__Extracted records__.

---

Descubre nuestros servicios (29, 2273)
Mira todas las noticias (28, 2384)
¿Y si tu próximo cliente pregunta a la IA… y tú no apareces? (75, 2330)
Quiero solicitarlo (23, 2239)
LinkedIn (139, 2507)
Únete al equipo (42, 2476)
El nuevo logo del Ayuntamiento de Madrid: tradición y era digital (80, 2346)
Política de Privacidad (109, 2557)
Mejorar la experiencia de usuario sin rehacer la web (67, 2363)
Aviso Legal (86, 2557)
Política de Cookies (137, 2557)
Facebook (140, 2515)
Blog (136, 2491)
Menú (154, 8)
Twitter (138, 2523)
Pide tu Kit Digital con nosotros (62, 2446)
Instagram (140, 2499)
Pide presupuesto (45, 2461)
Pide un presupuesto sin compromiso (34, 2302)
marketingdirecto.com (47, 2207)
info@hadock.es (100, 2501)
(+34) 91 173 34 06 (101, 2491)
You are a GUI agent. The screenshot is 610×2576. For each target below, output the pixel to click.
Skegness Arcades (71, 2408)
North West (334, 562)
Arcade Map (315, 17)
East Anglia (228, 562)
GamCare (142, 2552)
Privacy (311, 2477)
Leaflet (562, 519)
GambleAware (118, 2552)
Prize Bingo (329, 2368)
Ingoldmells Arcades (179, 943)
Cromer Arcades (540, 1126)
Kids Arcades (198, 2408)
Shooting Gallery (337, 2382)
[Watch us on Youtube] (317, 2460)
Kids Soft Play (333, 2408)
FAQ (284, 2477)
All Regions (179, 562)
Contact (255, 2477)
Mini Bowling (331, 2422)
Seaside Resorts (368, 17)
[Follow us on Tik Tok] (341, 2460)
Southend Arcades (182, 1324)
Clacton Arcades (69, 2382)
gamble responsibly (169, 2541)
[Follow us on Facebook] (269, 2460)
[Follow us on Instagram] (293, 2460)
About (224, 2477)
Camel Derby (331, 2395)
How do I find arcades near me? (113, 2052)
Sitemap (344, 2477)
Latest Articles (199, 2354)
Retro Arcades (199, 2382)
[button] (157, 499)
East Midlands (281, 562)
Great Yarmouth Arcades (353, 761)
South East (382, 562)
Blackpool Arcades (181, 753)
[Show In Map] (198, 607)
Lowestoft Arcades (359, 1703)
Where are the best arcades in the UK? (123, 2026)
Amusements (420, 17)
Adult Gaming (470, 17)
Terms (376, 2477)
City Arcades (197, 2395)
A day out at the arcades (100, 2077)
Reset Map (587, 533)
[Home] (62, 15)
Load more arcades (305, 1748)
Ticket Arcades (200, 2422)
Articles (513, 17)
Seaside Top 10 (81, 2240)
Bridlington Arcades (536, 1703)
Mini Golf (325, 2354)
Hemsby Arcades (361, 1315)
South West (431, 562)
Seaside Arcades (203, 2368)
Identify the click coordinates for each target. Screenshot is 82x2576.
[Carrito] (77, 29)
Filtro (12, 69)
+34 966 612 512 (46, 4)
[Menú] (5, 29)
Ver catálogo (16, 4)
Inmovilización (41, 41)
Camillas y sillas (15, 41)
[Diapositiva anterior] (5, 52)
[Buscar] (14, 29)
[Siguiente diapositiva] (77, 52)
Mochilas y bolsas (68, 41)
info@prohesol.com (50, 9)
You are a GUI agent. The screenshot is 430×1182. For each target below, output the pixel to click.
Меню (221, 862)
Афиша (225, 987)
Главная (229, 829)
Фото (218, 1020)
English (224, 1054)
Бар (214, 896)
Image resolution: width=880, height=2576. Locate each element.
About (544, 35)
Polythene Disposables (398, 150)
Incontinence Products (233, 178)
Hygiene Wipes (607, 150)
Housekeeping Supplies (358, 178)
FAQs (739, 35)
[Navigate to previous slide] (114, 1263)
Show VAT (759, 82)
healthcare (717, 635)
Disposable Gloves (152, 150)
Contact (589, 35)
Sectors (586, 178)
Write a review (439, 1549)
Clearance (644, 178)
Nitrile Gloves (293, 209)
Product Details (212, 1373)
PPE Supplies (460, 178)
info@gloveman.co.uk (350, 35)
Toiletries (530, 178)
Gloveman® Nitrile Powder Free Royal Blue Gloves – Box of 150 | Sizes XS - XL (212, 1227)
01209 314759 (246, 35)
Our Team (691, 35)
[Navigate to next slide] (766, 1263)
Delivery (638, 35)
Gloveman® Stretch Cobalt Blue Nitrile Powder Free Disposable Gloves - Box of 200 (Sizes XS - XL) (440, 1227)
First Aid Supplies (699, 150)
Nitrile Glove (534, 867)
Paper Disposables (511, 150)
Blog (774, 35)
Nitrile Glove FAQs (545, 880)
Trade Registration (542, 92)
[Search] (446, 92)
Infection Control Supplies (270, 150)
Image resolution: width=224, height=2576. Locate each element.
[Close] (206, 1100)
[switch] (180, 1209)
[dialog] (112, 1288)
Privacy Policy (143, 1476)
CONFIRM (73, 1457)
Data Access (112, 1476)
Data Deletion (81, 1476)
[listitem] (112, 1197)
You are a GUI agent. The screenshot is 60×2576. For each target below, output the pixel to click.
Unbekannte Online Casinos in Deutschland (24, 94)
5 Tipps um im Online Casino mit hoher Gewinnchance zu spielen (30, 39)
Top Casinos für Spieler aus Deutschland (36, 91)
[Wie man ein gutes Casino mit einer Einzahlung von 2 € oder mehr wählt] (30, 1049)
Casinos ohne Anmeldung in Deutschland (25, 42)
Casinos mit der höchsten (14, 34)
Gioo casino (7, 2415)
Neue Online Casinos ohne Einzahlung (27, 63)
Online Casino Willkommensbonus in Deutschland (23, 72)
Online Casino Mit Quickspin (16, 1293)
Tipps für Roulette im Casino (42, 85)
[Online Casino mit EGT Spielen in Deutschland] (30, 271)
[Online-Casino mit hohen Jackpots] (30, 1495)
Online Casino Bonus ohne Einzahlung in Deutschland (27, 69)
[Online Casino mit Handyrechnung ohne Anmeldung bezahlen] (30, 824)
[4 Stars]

---

__Instructions for the task__.
From the entries above, restate word for word the lines from the line containing "(+34) 91 173 34 06 (101, 2491)" to the line containing "[Show In Map] (198, 607)", both ends included, and nothing more.

__Written response__.
(+34) 91 173 34 06 (101, 2491)
You are a GUI agent. The screenshot is 610×2576. For each target below, output the pixel to click.
Skegness Arcades (71, 2408)
North West (334, 562)
Arcade Map (315, 17)
East Anglia (228, 562)
GamCare (142, 2552)
Privacy (311, 2477)
Leaflet (562, 519)
GambleAware (118, 2552)
Prize Bingo (329, 2368)
Ingoldmells Arcades (179, 943)
Cromer Arcades (540, 1126)
Kids Arcades (198, 2408)
Shooting Gallery (337, 2382)
[Watch us on Youtube] (317, 2460)
Kids Soft Play (333, 2408)
FAQ (284, 2477)
All Regions (179, 562)
Contact (255, 2477)
Mini Bowling (331, 2422)
Seaside Resorts (368, 17)
[Follow us on Tik Tok] (341, 2460)
Southend Arcades (182, 1324)
Clacton Arcades (69, 2382)
gamble responsibly (169, 2541)
[Follow us on Facebook] (269, 2460)
[Follow us on Instagram] (293, 2460)
About (224, 2477)
Camel Derby (331, 2395)
How do I find arcades near me? (113, 2052)
Sitemap (344, 2477)
Latest Articles (199, 2354)
Retro Arcades (199, 2382)
[button] (157, 499)
East Midlands (281, 562)
Great Yarmouth Arcades (353, 761)
South East (382, 562)
Blackpool Arcades (181, 753)
[Show In Map] (198, 607)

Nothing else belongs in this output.